§ WRITTEN TASK
Copy out everything from the line containing "Click the pencil" down to the line containing "will (x=74, y=306)." in the records below, keeping every character the same.

§ SUPPLIED MATERIAL
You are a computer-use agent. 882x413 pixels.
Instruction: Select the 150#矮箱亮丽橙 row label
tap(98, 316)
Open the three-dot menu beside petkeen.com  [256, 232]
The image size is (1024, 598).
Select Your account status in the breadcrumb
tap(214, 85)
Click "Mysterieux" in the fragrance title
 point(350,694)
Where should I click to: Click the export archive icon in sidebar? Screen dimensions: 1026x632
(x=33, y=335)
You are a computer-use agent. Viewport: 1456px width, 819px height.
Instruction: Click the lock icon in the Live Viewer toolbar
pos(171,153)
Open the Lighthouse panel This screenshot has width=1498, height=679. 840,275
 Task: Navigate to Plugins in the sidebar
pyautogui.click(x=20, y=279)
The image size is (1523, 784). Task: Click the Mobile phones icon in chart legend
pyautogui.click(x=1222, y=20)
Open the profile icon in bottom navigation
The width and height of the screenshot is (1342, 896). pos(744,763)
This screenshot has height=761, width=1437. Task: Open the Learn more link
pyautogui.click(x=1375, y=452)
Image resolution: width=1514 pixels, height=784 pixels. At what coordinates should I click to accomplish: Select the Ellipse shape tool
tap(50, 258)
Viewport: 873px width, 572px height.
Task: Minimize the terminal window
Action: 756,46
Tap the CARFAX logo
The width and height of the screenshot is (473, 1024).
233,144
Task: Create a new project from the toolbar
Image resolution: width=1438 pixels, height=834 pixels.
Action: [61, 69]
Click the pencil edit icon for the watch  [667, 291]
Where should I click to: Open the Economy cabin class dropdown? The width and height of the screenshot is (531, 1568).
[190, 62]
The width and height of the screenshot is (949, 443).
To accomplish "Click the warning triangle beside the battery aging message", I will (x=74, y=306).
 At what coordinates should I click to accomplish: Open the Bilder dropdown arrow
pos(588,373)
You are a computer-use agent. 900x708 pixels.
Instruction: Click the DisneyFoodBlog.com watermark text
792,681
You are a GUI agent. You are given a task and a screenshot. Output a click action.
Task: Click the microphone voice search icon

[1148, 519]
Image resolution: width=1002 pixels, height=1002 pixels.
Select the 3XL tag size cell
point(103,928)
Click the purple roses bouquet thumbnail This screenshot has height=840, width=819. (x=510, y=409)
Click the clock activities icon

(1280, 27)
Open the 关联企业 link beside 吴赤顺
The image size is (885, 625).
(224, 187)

§ EXPECTED ANSWER
Click the pencil edit icon for the watch  [667, 291]
Where should I click to: Open the Economy cabin class dropdown? The width and height of the screenshot is (531, 1568).
[190, 62]
The width and height of the screenshot is (949, 443).
To accomplish "Click the warning triangle beside the battery aging message", I will (x=74, y=306).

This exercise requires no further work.